> Задание
Допишите продолжение отрывка о Юльке и чаепитии на полу, начав сразу после его последнего предложения.

> Отрывок для чтения
— Значит, завтра ты мне принесёшь Фиру, - задумчиво-приказным тоном напоминает мне Юлька.
— Если мама разрешит.
— Мама разрешит! – стонет мама, прижимаясь щекой к тёплому чайнику. – Мама всё разрешит! Из мамы вы уже и так высосали все соки и свили все верёвки, какие только возможно! А теперь – быстро за стол и пить чай!
— Я не пойду за стол, - строго и печально откликается Юлька и опять утыкается носом в колени.
— Как это – не пойдёшь? Чай с тортом пить не пойдёшь?
— Не пойду, - вздыхает Юлька.
— И с тётей Таней не пойдёшь?
— И с тётей Таней не пойду.
— Тогда и мы не пойдём! – решает мама. – Будем пить чай здесь, у тебя. В углу. Ты не против?
Юлька так поражена этим предложением, что не знает, как реагировать. Пользуясь её замешательством, мама быстренько тащит поднос с чашками и кусками торта, ставит всё это на пол, а сама садится напротив нас на ковёр, скрестив по-турецки ноги. Юлька сохраняет верность своей скорбной роли и не прикасается ни к чаю, ни к торту. Но и не уходит от нас в свою комнату, а остаётся сидеть на полу перед подносом и шмыгать носом в такт нашему разговору. Постепенно горе и злость стаивают и сползают с её лица, как мартовский снег. Остаётся только несколько небольших и нестрашных сугробов по краешкам, на которые уже можно не обращать внимания.
Потом она задумчиво, без обычных протестов, отправляется спать, а мы идём мыть посуду на кухню.

> Записи с текстом и указанием на элементы

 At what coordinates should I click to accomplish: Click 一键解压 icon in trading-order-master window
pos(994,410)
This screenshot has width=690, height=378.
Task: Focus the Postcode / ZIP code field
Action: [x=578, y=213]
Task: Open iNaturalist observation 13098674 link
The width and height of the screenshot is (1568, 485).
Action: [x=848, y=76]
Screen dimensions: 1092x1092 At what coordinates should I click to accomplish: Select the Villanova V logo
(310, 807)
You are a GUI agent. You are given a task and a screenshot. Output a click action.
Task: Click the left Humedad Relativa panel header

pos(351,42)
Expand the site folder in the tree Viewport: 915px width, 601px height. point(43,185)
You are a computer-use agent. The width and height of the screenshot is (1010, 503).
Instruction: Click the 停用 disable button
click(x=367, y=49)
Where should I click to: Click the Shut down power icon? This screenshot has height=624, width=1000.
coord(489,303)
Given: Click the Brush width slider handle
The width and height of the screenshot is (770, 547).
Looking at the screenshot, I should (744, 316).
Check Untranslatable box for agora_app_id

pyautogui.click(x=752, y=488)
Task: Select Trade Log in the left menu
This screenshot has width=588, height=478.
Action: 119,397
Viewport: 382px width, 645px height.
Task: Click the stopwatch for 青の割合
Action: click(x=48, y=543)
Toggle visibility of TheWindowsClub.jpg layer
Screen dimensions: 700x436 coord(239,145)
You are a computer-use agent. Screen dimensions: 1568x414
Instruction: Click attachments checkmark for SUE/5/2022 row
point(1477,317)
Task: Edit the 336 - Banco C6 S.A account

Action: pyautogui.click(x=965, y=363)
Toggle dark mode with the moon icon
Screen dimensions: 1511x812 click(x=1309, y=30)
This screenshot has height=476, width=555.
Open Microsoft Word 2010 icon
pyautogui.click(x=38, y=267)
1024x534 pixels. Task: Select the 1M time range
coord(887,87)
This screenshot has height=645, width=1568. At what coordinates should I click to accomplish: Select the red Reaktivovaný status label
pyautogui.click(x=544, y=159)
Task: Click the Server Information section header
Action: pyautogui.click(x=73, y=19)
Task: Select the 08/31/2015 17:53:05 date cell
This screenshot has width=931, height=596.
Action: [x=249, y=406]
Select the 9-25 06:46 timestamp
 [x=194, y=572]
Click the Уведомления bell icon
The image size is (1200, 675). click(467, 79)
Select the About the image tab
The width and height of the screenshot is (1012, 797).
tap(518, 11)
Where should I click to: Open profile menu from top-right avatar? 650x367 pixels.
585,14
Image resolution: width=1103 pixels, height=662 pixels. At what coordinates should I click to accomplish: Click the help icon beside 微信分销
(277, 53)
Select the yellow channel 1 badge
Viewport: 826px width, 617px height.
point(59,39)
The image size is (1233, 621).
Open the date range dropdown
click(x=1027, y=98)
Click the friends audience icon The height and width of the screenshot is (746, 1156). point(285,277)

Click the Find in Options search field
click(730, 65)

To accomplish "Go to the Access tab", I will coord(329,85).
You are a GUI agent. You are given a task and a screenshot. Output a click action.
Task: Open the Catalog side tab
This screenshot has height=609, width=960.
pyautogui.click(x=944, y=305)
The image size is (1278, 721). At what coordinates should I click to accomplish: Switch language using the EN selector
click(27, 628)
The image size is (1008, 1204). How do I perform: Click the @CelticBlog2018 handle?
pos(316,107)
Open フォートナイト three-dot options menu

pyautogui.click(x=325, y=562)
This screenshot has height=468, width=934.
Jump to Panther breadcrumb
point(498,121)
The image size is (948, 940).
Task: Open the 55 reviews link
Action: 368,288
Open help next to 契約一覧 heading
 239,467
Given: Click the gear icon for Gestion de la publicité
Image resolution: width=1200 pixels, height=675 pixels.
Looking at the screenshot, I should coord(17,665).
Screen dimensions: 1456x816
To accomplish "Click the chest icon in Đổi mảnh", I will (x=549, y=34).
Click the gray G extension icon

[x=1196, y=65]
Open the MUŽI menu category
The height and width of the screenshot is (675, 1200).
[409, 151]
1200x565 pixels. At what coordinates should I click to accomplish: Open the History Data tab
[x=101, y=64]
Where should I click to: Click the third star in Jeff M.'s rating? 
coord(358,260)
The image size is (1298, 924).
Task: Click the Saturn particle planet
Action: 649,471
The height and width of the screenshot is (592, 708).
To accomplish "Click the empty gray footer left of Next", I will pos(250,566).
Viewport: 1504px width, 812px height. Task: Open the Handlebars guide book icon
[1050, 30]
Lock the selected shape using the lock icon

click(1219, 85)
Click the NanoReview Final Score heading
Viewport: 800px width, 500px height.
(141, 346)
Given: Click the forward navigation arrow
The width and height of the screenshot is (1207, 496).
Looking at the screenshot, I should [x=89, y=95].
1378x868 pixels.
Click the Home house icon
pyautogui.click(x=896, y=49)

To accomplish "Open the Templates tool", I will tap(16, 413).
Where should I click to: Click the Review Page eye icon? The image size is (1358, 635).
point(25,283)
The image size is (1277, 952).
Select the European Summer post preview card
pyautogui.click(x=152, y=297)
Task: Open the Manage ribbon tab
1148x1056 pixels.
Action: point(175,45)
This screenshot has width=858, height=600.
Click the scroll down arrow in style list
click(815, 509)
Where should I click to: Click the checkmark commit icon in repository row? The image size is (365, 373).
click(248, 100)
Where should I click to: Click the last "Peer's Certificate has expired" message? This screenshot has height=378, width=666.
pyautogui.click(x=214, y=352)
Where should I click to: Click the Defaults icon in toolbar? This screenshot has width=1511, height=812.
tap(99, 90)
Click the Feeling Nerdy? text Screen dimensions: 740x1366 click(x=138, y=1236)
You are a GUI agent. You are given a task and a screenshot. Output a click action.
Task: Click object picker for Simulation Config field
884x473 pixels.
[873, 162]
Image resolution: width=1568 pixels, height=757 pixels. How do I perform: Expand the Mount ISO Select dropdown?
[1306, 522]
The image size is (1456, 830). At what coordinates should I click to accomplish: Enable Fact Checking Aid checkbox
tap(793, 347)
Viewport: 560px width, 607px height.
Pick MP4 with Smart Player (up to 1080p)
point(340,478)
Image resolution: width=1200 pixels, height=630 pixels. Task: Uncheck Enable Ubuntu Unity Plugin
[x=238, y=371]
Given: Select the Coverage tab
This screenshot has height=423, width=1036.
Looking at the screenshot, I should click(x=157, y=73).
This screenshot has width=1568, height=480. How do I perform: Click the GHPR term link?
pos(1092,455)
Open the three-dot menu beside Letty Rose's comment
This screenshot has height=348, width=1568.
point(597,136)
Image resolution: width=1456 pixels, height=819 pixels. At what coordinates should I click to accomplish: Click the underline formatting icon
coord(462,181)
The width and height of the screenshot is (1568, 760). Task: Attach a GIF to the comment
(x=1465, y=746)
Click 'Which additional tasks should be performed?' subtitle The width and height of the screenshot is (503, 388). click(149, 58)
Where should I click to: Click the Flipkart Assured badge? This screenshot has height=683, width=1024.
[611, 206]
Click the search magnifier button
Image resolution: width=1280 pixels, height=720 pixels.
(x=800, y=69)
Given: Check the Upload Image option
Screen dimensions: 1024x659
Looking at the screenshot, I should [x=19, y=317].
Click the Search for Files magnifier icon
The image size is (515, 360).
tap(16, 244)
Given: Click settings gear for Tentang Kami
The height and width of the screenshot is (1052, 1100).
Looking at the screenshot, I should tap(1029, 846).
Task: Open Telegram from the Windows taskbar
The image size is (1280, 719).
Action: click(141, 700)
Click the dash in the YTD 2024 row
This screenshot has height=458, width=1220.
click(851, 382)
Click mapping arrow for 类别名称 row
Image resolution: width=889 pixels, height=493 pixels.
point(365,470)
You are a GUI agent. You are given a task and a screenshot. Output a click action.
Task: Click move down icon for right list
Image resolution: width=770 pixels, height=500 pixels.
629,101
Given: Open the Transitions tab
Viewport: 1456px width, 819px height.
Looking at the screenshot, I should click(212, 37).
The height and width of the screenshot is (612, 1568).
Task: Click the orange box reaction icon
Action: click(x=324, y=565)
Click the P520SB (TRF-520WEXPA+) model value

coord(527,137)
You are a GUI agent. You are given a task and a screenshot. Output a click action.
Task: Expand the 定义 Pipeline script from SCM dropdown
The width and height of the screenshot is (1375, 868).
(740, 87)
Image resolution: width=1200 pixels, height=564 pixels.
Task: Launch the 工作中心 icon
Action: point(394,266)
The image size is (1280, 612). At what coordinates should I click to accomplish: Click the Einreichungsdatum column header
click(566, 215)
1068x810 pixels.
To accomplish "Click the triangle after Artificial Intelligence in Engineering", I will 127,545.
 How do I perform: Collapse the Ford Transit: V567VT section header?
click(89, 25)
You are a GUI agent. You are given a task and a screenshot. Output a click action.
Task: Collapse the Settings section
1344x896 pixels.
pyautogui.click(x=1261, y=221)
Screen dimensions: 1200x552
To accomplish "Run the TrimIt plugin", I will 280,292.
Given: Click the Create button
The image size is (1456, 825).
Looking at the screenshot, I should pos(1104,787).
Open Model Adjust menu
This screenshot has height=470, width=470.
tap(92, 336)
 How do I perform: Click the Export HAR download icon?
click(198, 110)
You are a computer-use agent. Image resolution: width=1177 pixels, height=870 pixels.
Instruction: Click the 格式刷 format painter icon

> Результат
— Я сама её порчу, да? – спрашивает Юлькина мама, терзая полотенцем визжащую тарелку. – Так ведь нельзя, да? Надо или вообще не проявлять строгость или проявлять её до конца, как бы там ни было… А так, как я, - нельзя. Я же сама её порчу. А потом ещё и удивляюсь, почему она такая растёт… Ну, чего ты молчишь? Ты можешь мне сказать – «да» или «нет»?
— Да, - говорю я. – То есть, нет.
— Ну, вот.. Толку от тебя... Нет. Конечно, так нельзя. Надо быть твёрже. Раз наказали – за дело, между прочим, наказали – то всё, никаких поблажек… Пусть знает, что виновата. Кстати, что с это Фимой… Фирой… как её там? Как ты её собираешься покупать, интересно? Ты ведь не знаешь, какую покупать!
— Да, правда. С Зюмой я, по-моему, так и не успела познакомится.
— Вот видишь! Давай так: я куплю, а ты подаришь. Только ни в коем случае не проговорись, что это я купила! Слышишь? Очень тебя прошу.
11 март 2009 г. Ещё немного Юльки
***
— Юль, ты что в комнату не идёшь?
— Туда нельзя.
— Почему?
— А там бабушка проветривала. Знаешь, сколько свежего воздуха набилось? Полная комната!
***
Туська, которую с недавнего времени перестали пускать со мной в костёл, продолжает живо интересоваться тем, что там происходит.
— Ну, чего вчера было? Про что рассказывали?
— Да много, про что. Про Авраама, например. Как он должен был принести в жертву своего сына Исаака.
— Принести в жертву – это дракону отдать? – беспечно интересуется Туська.
— Не совсем, но вроде того. Авраам должен был убить Исаака. Собственными руками, представляешь?
— Представляю! – мечтательно говорит Туська. – Ну и что – убил?
— Нет. Не успел. Как только он связал Исаака, положил его на камень и занёс над ним нож, Бог сказал ему..
— «Ты что, Амварам, обалдел, что ли? Чего ты делаешь-то?» - старательным басом гудит из угла Юлька.
— Хм… Да. Верно. Примерно так и сказал.
***
— Ой.. Скорей бы уж старость, что ли, да?
— Юль, ты что? Зачем тебе старость? Я понимаю, Туська может о пенсии мечтать – она уже в школу ходит. А тебе-то зачем старость?
— Старенькой быть хорошо. Когда ты старенькая сидишь и плачешь, тебе говорят: не плачь, а то сердце заболит – и вакалардину дают с сахарочком. А маленькая чего? Только соберёшься поплакать чуточку, тебе сразу: а ну, перестань капризульничать! а то сейчас живо в угол пойдёшь!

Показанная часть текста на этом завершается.